What you have to do
Exclude the pictures and repeat all of the data exactly.

Input for this task
● ● ●

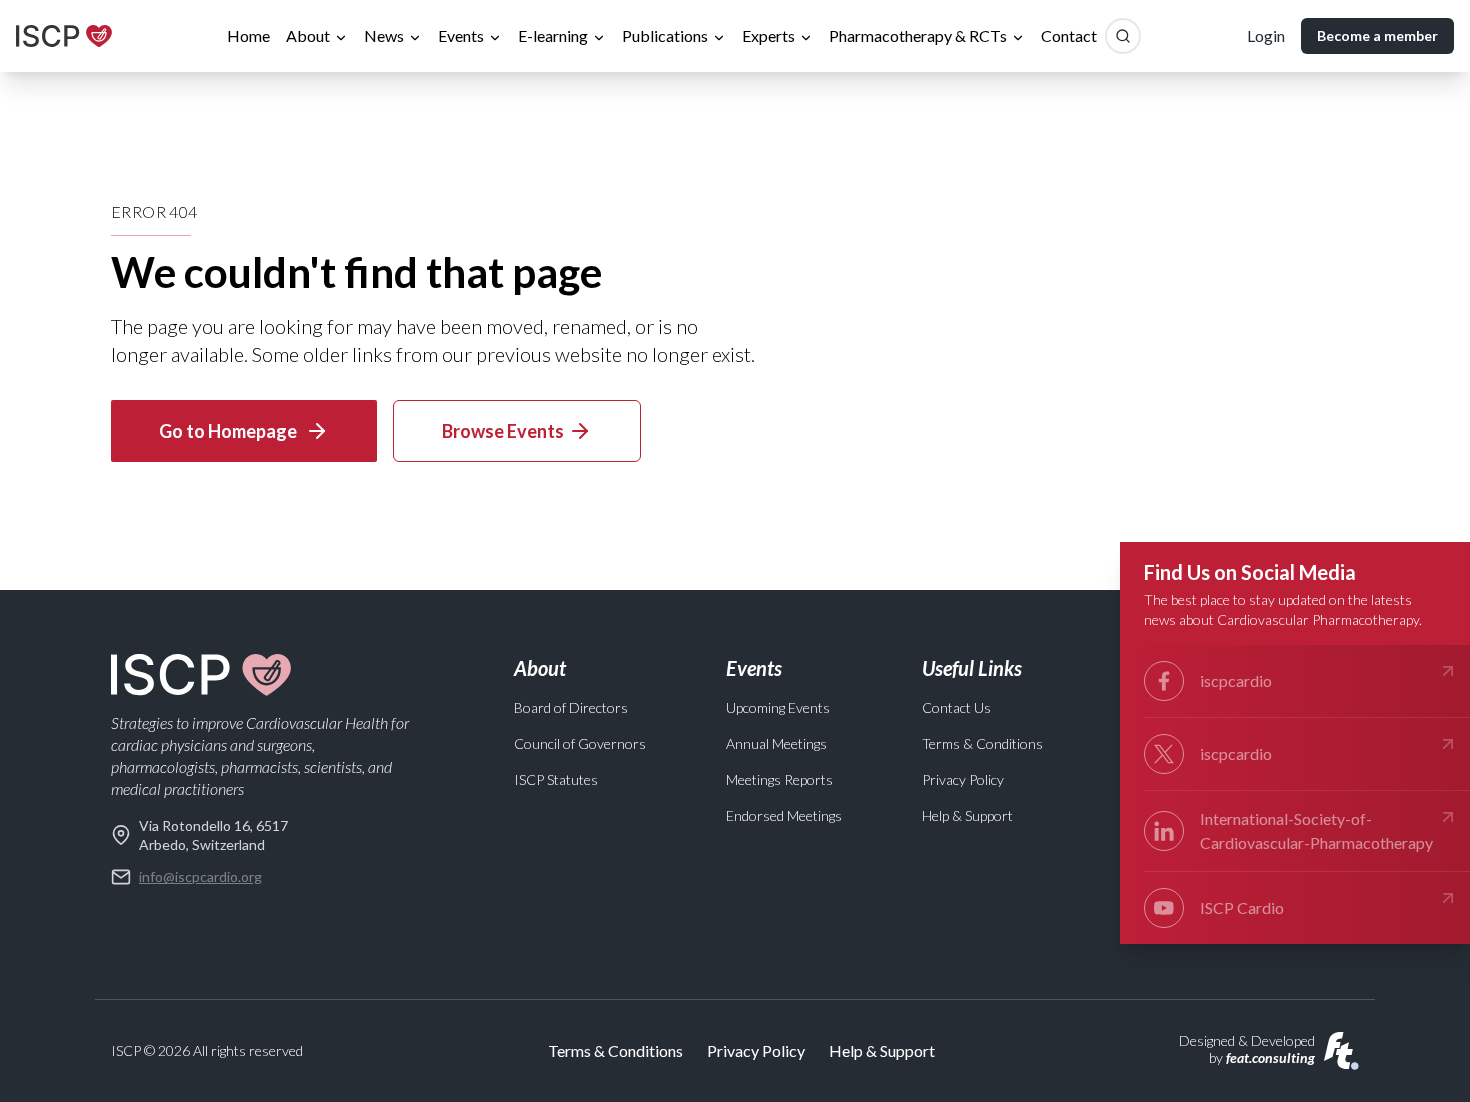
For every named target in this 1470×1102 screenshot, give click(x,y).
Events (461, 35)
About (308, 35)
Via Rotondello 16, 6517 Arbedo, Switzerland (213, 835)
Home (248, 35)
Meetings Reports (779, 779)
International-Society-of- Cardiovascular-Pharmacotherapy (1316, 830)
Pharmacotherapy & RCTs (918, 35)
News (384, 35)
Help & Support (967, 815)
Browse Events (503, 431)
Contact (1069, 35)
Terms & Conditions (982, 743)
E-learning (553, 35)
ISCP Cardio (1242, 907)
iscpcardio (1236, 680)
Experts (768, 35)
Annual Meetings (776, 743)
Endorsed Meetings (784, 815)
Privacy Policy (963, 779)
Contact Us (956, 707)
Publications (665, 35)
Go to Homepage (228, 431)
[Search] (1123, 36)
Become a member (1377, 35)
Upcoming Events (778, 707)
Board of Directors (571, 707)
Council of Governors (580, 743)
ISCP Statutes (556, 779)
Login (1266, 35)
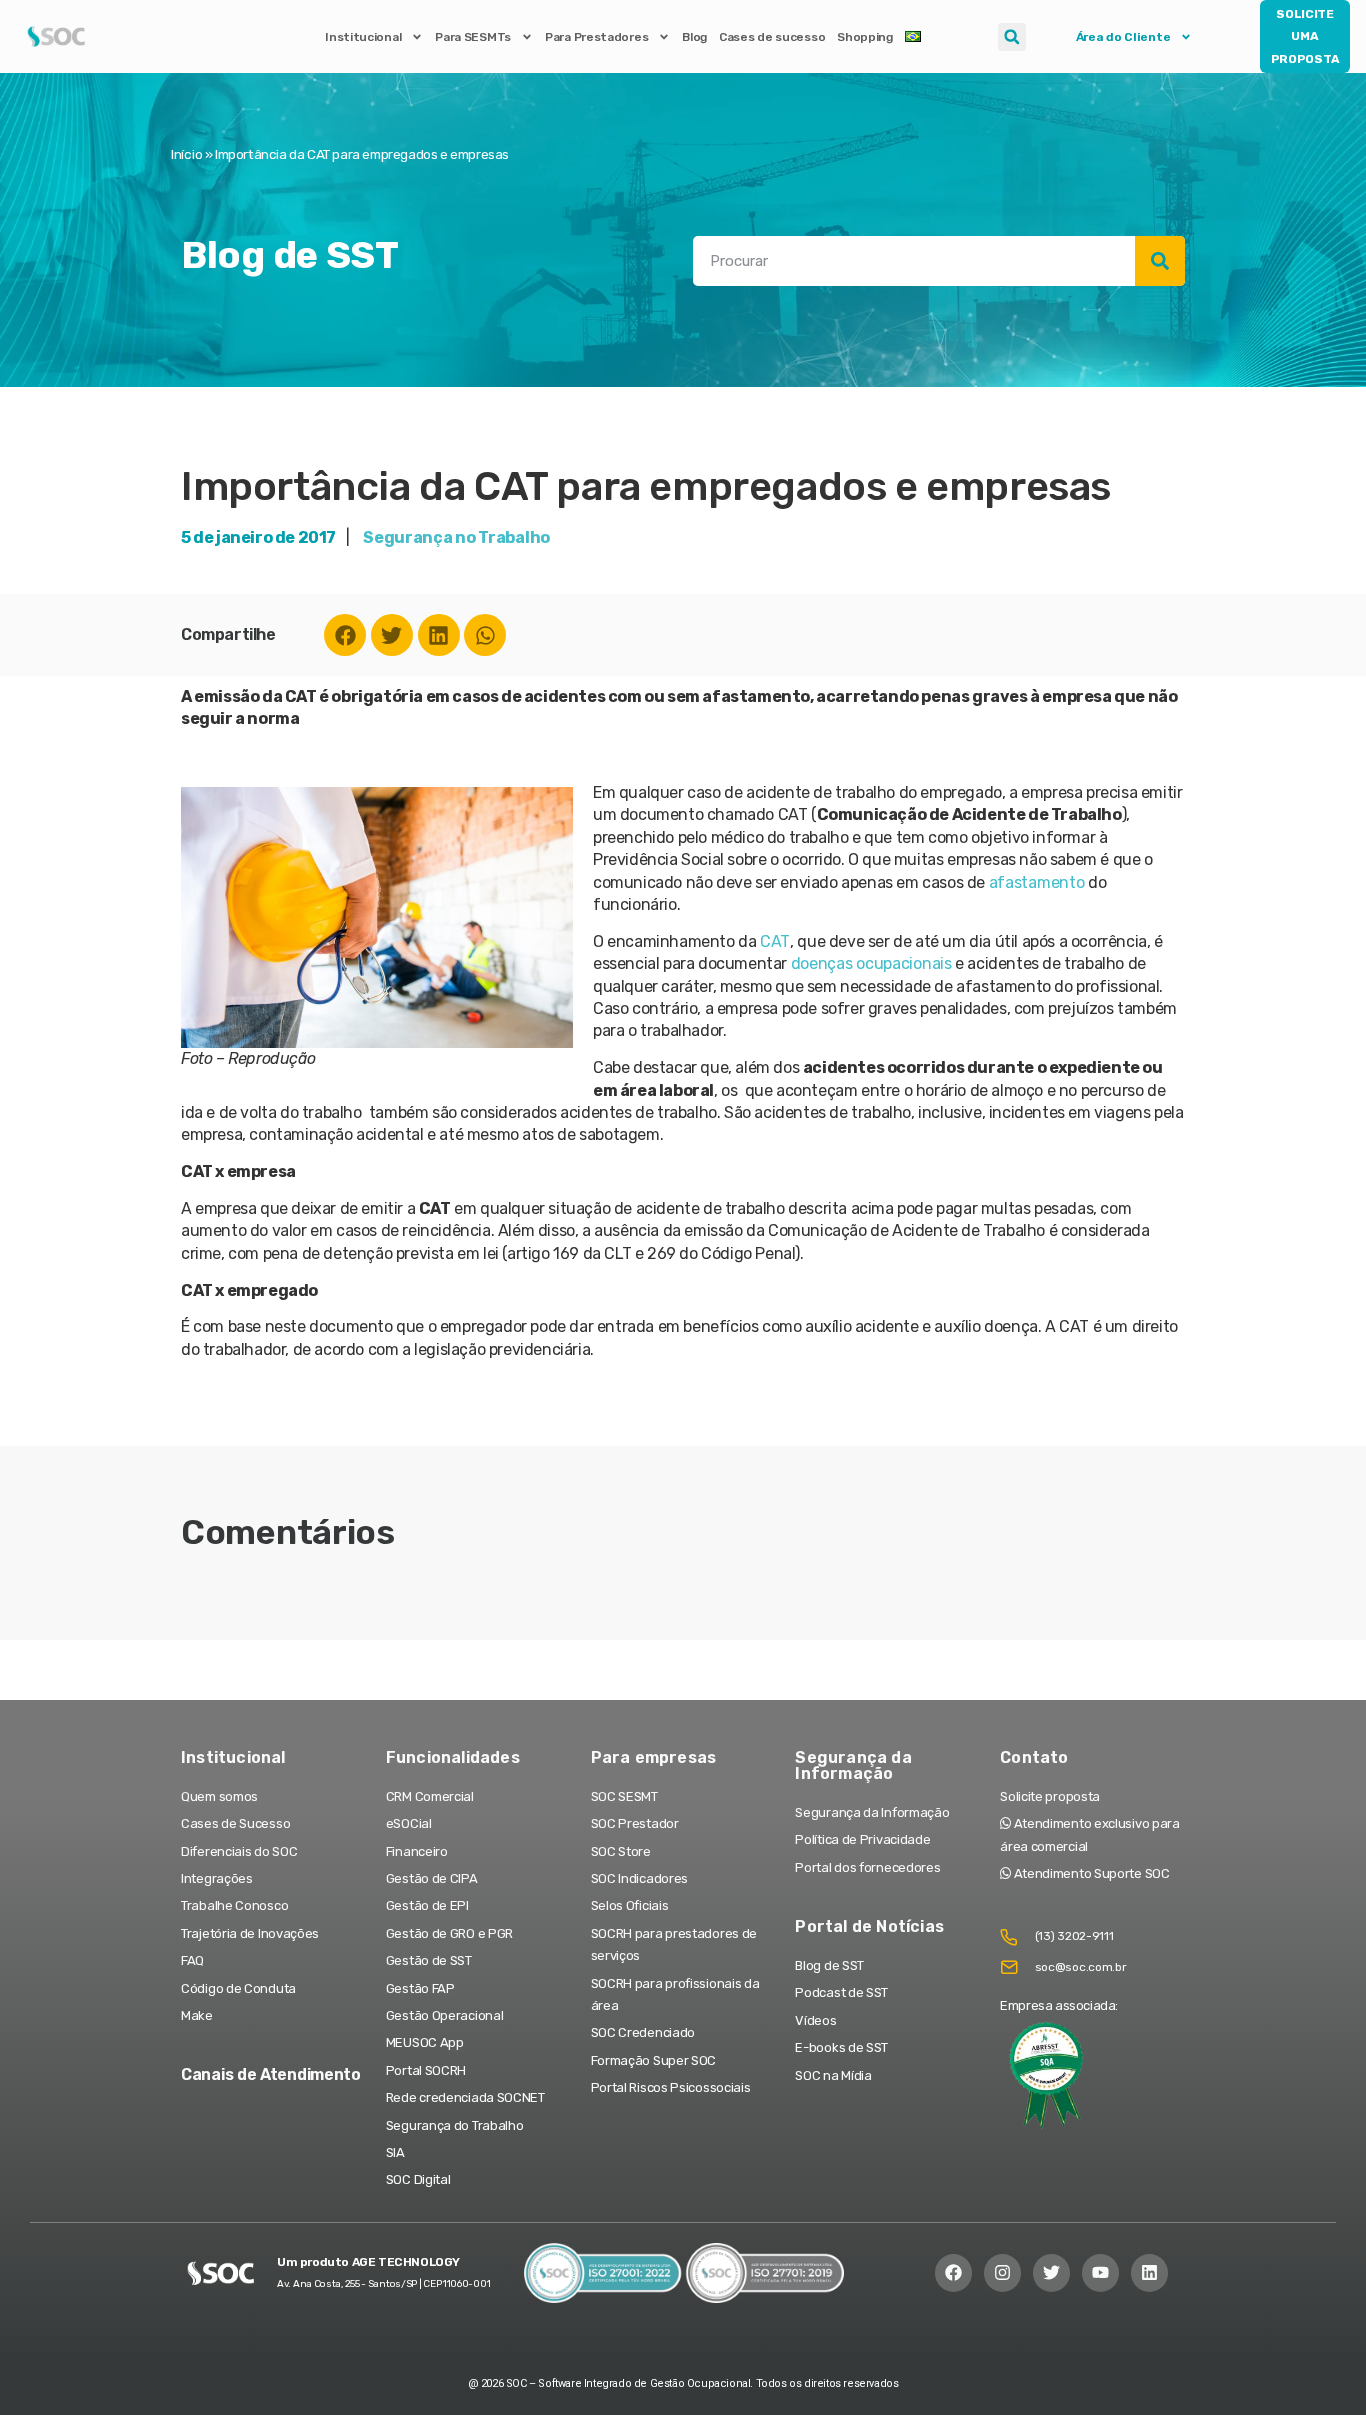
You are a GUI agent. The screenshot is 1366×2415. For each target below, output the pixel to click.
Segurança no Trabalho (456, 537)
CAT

● ● ●

Your response
For every named target in this 1470×1102 screenshot, give click(x,y).
Events (461, 35)
About (308, 35)
Via Rotondello 16, 6517 Arbedo, Switzerland (213, 835)
Home (248, 35)
Meetings Reports (779, 779)
International-Society-of- Cardiovascular-Pharmacotherapy (1316, 830)
Pharmacotherapy & RCTs (918, 35)
News (384, 35)
Help & Support (967, 815)
Browse Events (503, 431)
Contact (1069, 35)
Terms & Conditions (982, 743)
E-learning (553, 35)
ISCP Cardio (1242, 907)
iscpcardio (1236, 680)
Experts (768, 35)
Annual Meetings (776, 743)
Endorsed Meetings (784, 815)
Privacy Policy (963, 779)
Contact Us (956, 707)
Publications (665, 35)
Go to Homepage (228, 431)
[Search] (1123, 36)
Become a member (1377, 35)
Upcoming Events (778, 707)
Board of Directors (571, 707)
Council of Governors (580, 743)
ISCP Statutes (556, 779)
Login (1266, 35)
You are a GUI agent. The screenshot is 1366×2415. For each target below, output the pixel to click.
Segurança no Trabalho (456, 537)
CAT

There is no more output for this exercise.